Exercise: Only the pictures stay out; please return all the entries below exactly as written.

Material supplied:
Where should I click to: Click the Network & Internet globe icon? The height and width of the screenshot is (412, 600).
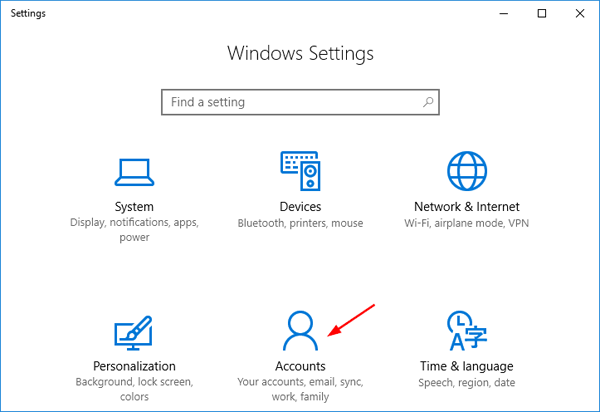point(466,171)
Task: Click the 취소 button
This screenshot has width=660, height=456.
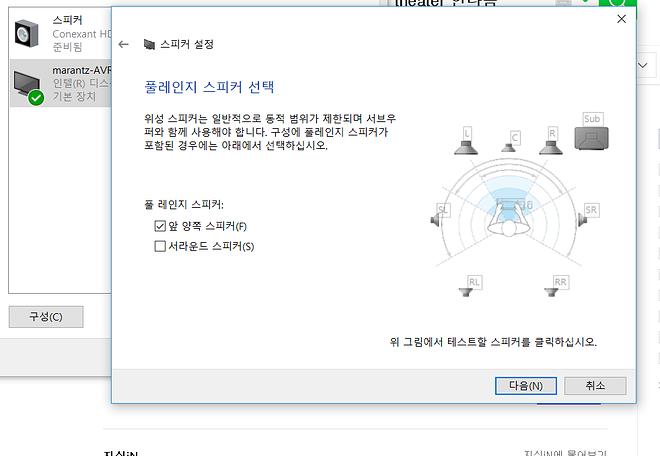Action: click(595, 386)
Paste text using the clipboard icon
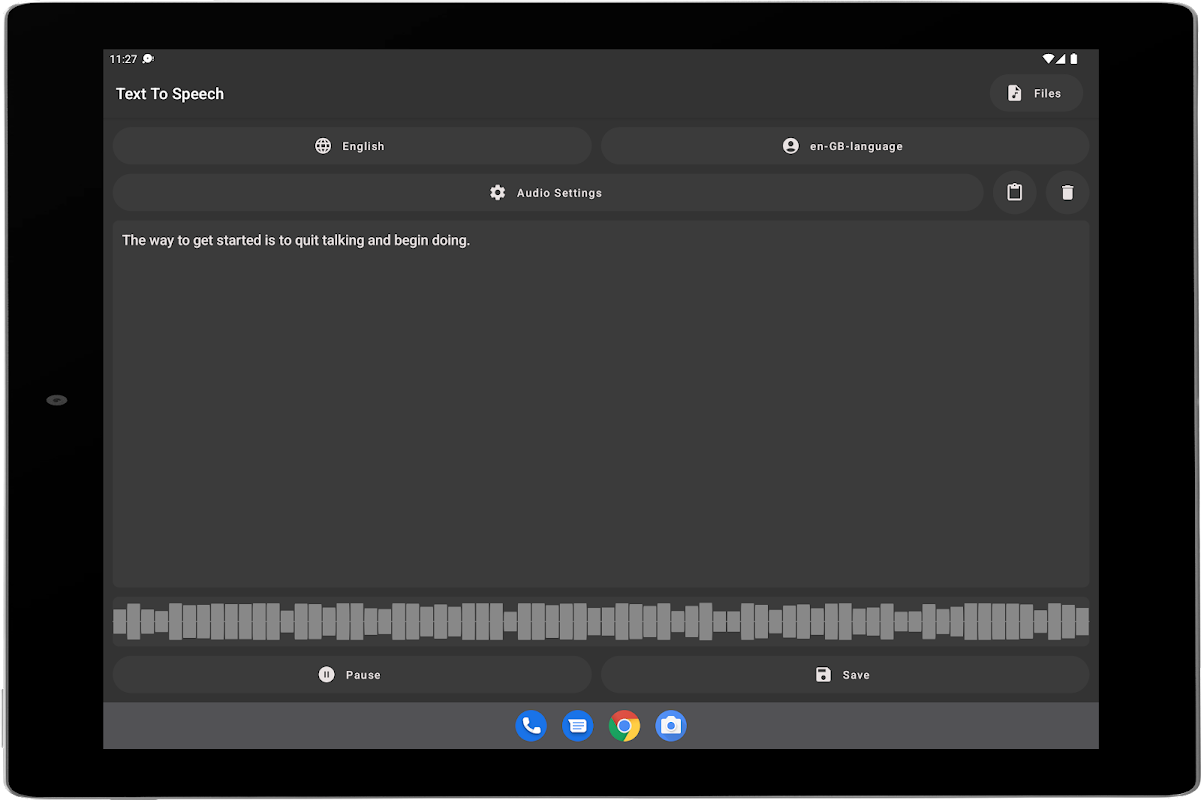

Answer to this exercise:
Where should I click to: Click the Network & Internet globe icon? The height and width of the screenshot is (412, 600).
point(466,171)
Task: Click the 취소 button
This screenshot has width=660, height=456.
Action: click(595, 386)
Paste text using the clipboard icon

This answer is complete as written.